“I don’t want to continue. It’s very difficult to make a living right now,” said one small-business owner about the threat of organized theft.
While the recent spate of smash-and-grab robberies has targeted retailers of all sizes, the relative impact on small businesses is substantial. Even a minor robbery can lead to a significant portion of their inventory being stolen, prompting some owners to reconsider whether to even reopen.
“I don’t want to continue. It’s very difficult to make a living right now,” said one business owner, who chose to conceal the identity of herself and her store for fear of reprisal. “I feel terrible. My husband wants to reopen, but I’m tired.”
Her store was robbed of hundreds of thousands of dollars worth of inventory. She’s scared that if she reopens, it may happen again amid increased reports of smash-and-grab incidents in cities across the country.
They’re trying to get their hands on as much product as they can, specifically during a supply chain crisis.
“It’s not a coincidence that these steps are taking place now. [They’re] trying to get their hands on as much product as they can, specifically during a supply chain crisis,” said Ben Dugan, president of the National Coalition of Law Enforcement and Retail. “Organized retail crime runs the gamut across all retailers…anything with a high resale value is really sought after.”
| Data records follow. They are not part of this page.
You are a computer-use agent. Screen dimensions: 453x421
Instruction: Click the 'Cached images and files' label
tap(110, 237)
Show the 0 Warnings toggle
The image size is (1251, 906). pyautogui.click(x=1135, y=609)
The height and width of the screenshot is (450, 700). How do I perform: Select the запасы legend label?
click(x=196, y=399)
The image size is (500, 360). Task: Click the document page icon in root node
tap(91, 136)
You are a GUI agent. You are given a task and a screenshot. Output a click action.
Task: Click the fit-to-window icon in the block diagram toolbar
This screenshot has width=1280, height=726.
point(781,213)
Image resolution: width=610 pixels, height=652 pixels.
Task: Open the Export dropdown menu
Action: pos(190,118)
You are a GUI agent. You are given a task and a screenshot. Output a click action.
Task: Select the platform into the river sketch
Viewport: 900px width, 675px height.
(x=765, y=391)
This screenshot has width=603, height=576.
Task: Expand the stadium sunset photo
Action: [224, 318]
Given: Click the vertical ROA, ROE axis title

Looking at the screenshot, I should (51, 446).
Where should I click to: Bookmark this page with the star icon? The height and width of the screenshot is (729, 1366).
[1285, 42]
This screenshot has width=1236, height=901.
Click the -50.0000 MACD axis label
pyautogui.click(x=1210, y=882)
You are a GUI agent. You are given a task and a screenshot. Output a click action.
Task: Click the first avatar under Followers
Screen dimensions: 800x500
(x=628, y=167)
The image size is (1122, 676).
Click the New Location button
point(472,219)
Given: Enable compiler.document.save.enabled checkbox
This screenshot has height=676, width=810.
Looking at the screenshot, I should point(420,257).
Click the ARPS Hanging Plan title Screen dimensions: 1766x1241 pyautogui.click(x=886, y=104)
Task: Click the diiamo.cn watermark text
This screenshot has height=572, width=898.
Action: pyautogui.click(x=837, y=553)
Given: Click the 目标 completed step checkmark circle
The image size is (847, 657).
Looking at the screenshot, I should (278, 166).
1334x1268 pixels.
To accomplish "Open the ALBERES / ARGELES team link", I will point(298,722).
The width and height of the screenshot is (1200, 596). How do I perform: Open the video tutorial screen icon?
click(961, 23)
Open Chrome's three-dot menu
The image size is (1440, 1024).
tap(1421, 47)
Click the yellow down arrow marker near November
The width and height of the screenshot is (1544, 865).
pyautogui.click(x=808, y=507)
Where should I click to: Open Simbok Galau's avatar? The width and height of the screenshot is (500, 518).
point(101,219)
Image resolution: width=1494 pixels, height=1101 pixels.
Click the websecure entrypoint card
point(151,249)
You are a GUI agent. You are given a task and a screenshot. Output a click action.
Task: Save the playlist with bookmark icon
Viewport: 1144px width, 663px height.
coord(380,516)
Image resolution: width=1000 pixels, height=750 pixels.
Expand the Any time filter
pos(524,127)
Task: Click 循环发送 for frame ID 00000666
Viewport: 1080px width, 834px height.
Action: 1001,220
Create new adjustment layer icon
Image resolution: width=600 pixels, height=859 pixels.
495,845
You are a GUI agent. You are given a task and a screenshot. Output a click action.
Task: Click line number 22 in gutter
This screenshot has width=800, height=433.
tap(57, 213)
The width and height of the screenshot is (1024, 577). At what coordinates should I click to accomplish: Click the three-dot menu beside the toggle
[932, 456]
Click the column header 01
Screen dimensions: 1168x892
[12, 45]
While current strains on the supply chain and the upcoming holiday season may be contributing to some extent, these types of robberies aren’t new. They happen frequently and have ties to organized crime.
According to the National Retail Federation’s 2020 report on the issue, organized retail crime resulted in an average loss of $719,548 per $1 billion in sales last year. That’s up from $703,320 in 2019, marking the fifth year in a row the figure has surpassed $700,000. In 2015, that number was just over $450,000.
That report noted that three of the top ten cities for organized retail crime are in California: Los Angeles ranks first, San Francisco ranks fifth and Sacramento ranks tenth. In the last week alone, about two dozen arrests were made across California, according to law enforcement officials.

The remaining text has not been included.